**Instructions to follow**
Copy the data below word for word, from the line with "Click the revenue figure € 22 896,21" up to and including the line with "click(1124, 25)".

**Input rows**

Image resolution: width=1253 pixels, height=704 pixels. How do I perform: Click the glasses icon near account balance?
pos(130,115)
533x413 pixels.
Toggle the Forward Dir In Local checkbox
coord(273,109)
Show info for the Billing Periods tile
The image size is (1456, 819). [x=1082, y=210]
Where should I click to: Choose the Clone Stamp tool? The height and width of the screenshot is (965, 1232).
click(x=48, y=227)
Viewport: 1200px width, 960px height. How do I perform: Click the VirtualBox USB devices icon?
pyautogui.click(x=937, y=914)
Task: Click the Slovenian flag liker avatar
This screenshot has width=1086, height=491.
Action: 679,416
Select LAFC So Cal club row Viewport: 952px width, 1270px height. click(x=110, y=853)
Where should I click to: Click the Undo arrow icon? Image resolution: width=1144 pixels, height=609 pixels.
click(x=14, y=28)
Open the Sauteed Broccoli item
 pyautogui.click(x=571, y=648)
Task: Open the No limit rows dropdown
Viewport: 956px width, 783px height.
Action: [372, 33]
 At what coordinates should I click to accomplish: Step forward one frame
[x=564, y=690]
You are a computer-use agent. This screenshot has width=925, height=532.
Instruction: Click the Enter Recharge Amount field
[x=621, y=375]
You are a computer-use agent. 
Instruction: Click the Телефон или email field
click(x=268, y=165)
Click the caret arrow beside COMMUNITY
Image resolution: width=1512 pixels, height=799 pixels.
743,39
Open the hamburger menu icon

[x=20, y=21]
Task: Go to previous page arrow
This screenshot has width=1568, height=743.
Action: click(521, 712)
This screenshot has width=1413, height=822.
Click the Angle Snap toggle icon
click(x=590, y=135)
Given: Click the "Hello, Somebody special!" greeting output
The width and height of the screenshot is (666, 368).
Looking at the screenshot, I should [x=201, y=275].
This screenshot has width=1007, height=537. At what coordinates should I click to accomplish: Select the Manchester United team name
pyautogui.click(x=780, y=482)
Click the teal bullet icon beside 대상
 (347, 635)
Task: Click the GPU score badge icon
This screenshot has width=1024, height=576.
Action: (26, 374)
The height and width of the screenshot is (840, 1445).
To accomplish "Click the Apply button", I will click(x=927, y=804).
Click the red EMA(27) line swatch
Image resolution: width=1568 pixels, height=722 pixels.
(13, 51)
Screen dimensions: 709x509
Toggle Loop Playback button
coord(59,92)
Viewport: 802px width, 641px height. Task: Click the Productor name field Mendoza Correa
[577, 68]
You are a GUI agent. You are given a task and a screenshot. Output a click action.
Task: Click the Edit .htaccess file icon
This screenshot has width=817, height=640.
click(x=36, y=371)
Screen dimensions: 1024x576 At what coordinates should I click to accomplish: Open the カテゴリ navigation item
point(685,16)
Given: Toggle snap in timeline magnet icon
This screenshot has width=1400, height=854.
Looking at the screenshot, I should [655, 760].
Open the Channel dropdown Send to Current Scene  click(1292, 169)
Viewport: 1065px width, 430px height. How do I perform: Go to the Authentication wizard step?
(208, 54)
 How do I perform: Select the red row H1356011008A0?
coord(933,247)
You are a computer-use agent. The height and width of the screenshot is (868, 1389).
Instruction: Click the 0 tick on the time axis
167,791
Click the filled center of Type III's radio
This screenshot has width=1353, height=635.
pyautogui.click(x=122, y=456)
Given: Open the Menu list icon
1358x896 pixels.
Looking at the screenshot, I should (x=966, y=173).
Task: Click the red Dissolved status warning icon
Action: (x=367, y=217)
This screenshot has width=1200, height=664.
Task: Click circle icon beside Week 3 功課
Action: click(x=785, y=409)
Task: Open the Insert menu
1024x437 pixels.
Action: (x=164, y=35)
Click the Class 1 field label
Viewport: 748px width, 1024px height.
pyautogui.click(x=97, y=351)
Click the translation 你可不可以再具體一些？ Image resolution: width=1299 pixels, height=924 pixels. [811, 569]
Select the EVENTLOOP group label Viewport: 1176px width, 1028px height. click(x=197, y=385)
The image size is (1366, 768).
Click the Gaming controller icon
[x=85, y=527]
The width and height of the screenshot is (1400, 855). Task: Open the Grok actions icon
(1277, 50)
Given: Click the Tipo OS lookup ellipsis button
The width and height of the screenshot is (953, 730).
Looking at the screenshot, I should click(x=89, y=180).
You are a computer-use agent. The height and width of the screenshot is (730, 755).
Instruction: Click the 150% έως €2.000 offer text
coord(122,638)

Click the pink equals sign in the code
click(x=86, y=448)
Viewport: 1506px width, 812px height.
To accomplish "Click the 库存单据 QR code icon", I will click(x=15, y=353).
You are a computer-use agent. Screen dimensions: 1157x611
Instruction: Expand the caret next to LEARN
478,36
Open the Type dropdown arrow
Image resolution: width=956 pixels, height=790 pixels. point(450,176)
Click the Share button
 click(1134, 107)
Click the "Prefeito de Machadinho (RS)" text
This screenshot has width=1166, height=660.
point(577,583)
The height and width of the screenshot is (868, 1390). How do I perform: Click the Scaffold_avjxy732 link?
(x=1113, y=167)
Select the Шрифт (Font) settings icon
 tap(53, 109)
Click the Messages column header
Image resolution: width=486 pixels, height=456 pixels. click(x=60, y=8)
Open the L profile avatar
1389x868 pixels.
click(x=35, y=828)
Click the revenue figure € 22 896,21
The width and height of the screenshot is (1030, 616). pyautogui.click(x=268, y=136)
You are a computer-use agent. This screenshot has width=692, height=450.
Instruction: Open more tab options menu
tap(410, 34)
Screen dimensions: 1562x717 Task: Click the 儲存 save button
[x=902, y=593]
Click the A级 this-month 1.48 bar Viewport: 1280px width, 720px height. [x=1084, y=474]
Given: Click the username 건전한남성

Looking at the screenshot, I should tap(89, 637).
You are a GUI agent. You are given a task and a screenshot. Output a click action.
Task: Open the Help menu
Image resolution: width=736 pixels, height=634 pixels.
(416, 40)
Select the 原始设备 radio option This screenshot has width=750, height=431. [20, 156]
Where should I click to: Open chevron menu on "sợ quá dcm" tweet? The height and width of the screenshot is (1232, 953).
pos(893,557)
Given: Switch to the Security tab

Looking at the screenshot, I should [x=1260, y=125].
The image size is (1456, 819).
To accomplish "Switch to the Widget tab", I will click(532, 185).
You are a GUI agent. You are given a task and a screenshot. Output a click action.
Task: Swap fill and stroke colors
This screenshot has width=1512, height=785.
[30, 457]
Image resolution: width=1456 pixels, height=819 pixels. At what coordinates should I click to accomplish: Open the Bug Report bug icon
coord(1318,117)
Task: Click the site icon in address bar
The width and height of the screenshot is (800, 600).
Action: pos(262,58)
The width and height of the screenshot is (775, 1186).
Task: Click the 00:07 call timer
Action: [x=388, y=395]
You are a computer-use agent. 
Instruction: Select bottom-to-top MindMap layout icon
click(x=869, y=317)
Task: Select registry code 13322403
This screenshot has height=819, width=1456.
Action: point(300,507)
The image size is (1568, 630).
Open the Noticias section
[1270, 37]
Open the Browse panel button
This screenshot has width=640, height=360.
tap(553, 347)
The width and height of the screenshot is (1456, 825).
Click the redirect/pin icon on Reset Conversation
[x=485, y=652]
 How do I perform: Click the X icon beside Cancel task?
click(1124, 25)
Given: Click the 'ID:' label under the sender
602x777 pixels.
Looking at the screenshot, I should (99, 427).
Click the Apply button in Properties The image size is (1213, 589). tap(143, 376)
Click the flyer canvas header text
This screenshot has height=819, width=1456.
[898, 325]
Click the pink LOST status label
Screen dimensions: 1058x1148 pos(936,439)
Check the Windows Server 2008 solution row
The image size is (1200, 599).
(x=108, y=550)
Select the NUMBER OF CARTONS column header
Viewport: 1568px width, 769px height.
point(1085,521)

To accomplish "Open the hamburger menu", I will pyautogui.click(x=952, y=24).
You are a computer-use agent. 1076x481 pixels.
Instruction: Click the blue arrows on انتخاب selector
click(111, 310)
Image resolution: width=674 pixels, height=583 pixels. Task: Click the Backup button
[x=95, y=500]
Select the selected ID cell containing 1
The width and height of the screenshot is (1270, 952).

**Answer**
Click the revenue figure € 22 896,21
The width and height of the screenshot is (1030, 616). pyautogui.click(x=268, y=136)
You are a computer-use agent. This screenshot has width=692, height=450.
Instruction: Open more tab options menu
tap(410, 34)
Screen dimensions: 1562x717 Task: Click the 儲存 save button
[x=902, y=593]
Click the A级 this-month 1.48 bar Viewport: 1280px width, 720px height. [x=1084, y=474]
Given: Click the username 건전한남성

Looking at the screenshot, I should tap(89, 637).
You are a GUI agent. You are given a task and a screenshot. Output a click action.
Task: Open the Help menu
Image resolution: width=736 pixels, height=634 pixels.
(416, 40)
Select the 原始设备 radio option This screenshot has width=750, height=431. [20, 156]
Where should I click to: Open chevron menu on "sợ quá dcm" tweet? The height and width of the screenshot is (1232, 953).
pos(893,557)
Given: Switch to the Security tab

Looking at the screenshot, I should [x=1260, y=125].
The image size is (1456, 819).
To accomplish "Switch to the Widget tab", I will click(532, 185).
You are a GUI agent. You are given a task and a screenshot. Output a click action.
Task: Swap fill and stroke colors
This screenshot has width=1512, height=785.
[30, 457]
Image resolution: width=1456 pixels, height=819 pixels. At what coordinates should I click to accomplish: Open the Bug Report bug icon
coord(1318,117)
Task: Click the site icon in address bar
The width and height of the screenshot is (800, 600).
Action: pos(262,58)
The width and height of the screenshot is (775, 1186).
Task: Click the 00:07 call timer
Action: [x=388, y=395]
You are a computer-use agent. 
Instruction: Select bottom-to-top MindMap layout icon
click(x=869, y=317)
Task: Select registry code 13322403
This screenshot has height=819, width=1456.
Action: point(300,507)
The image size is (1568, 630).
Open the Noticias section
[1270, 37]
Open the Browse panel button
This screenshot has width=640, height=360.
tap(553, 347)
The width and height of the screenshot is (1456, 825).
Click the redirect/pin icon on Reset Conversation
[x=485, y=652]
 How do I perform: Click the X icon beside Cancel task?
click(1124, 25)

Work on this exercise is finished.